Politics as blood sport, literally

A bust of the 7th President of the United States at the National Portrait Gallery. | Phil Roeder CC

If you think the headlines of 2018 reveal a recent phenomenon of combative American politics, then the study of history may surprise you.

People describe the politics of today as a blood sport.  Opponents plot and strategize.  Opposition research looks for scandalous behavior.  Indeed, one has to have a thick skin to play the game of politics. The game can be brutal.

In the past, however, American politics could literally be a blood sport.

Two hundred years ago, politicians did not settle “matters of honor” with a terse e-mail or a 140-character tweet.  Like today, they often retaliated with aggressive public relations campaigns.
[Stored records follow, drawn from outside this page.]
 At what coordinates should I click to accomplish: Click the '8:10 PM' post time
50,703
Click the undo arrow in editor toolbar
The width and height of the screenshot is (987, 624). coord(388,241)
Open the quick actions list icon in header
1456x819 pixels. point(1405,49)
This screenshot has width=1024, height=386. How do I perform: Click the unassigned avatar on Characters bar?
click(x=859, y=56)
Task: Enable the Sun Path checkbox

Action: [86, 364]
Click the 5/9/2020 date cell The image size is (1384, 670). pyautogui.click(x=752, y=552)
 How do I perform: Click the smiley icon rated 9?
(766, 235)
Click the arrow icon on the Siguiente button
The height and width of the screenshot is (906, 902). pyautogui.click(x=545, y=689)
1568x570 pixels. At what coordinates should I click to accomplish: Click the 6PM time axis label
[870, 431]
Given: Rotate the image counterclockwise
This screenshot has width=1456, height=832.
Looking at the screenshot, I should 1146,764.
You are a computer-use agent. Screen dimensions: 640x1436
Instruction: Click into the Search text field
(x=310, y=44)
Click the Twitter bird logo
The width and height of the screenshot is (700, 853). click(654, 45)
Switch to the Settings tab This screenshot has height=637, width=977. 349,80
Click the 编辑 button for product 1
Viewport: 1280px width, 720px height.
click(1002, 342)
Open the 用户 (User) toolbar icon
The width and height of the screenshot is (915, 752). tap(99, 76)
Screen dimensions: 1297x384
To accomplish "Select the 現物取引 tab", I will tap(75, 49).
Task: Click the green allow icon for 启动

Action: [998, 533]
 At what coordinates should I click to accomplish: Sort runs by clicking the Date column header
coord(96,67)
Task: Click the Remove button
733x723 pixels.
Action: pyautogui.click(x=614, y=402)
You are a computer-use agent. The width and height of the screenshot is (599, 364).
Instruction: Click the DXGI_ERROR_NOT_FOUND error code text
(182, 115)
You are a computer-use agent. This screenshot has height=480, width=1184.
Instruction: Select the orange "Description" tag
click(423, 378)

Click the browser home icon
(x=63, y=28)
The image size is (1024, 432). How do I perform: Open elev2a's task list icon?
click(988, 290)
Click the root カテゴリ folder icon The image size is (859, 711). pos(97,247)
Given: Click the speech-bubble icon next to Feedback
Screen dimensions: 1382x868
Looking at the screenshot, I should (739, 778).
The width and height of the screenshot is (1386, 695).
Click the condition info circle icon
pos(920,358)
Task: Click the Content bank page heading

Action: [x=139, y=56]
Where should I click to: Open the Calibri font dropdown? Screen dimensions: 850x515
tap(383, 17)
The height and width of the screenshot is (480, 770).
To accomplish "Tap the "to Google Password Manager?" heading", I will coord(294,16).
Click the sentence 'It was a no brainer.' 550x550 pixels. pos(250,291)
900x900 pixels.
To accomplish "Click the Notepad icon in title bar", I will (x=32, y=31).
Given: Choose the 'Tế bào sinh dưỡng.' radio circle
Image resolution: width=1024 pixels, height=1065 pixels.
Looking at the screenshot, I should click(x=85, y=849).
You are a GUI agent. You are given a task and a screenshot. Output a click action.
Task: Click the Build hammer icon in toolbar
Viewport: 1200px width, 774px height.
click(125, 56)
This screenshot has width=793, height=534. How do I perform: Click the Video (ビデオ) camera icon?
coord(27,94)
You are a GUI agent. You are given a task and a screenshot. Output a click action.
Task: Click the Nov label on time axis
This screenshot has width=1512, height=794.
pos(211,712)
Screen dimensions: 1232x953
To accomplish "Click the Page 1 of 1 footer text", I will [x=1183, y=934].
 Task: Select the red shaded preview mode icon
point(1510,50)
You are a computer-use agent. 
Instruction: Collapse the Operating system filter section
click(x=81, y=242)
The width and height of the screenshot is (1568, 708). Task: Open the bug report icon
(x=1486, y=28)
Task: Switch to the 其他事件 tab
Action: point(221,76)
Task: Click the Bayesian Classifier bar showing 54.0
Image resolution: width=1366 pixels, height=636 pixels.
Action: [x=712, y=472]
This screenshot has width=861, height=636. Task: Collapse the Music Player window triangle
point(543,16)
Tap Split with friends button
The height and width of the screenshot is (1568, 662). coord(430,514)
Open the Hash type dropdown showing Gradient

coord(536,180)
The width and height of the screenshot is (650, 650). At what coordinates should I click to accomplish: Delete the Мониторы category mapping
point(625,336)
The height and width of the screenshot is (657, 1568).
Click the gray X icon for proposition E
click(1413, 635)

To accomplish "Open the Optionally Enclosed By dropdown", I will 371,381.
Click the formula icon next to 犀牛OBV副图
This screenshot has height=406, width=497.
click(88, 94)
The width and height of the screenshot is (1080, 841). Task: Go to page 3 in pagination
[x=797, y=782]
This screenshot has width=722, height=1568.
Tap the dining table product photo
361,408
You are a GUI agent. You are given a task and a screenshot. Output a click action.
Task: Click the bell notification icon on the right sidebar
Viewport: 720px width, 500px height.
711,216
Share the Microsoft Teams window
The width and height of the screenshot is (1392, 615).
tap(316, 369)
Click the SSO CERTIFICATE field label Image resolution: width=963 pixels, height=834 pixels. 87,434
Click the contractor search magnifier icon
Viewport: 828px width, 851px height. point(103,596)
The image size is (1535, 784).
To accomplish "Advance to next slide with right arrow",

Unlike today, they sometimes met on the field for satisfaction for being publicly insulted, falsely accused or any other slight of personal honor.  Of course, as time went on and more and more states outlawed dueling, the offended might have to travel to a state that still had “more tolerant laws regarding affairs of honor.”

There are instances of fights breaking out in the halls of Congress.  The most famous incident is probably Preston Brooks’ defense of his older and politician cousin, Andrew Butler.  Brooks brutally caned Charles Sumner in 1856.

The flamboyant John Randolph of Roanoke and North Carolina Congressman Willis Alston often disagreed.  Once after a heated Congressional debate, Randolph hit Alston on the head with his cane.  The blow drew blood.  Alston did not retaliate.  Another time, a heated dinner discussion between Alston and Randolph devolved further into hurling insults and throwing objects at each other.

Randolph’s oratorical flair and windiness uncommonly resulted in someone being offended.  Henry Clay, ironically known as “The Great Compromiser,” once challenged Randolph to a duel.  The two met on a field, twenty paces apart, and fired two rounds.  Randolph’s gun malfunctioned. His first shot was errant.  Clay’s first shot tore through Randolph’s overcoat.

The seconds were surprised when Clay demanded another round – an unwise continuation, but acceptable according to the rules.  Clay missed again.  Randolph deliberately fired his second round into the air.  Embarrassed, Clay extended his hand to Randolph.  The Virginian remarked: “You owe me a coat, Mr. Clay.”  The Kentuckian replied: “I am glad the debt is no greater.”

Before he became the seventh president of the United States, Andrew Jackson never shied away from a duel.  He was easily insulted.  He was also quick to defend others’ honor.

In one instance, Jackson challenged the governor of Tennessee, John Sevier.  The older statesman did not wish to duel the younger Jackson.  The governor thought a duel might launch an ambitious Jackson’s political career.  Yet the challenge had been given.  The “Affair of Honor” ended with both men cursing at each other and calling each other a “coward and a poltroon.”  Another duel ended with the death of Charles Dickinson.  Dickinson’s round had gone through Jackson’s coat.  Jackson’s round mortally wounded his opponent.

One of Jackson’s earliest duels was with the first Attorney General of North Carolina, Waightstill Avery.  At the time, both men practiced law in the state.  On numerous occasions, Avery criticized the younger lawyer’s arguments.  His criticism typically referenced Francis Bacon’s writings.  For effect when making a point, stories say, Avery would pull out a copy of Bacon’s reports from his bags.  As a prank one day, Jackson placed a “side of bacon” in the bag.

This incident embarrassed a refined Avery.  He chided Jackson.  The young attorney then challenged Avery to a duel. After both men fired a round (Avery shot into the air), they shook hands. With a storybook ending, they “were friendly ever after.”

When I hear people talk about American politics being a blood sport, I remember that at one time, well, it could literally be one.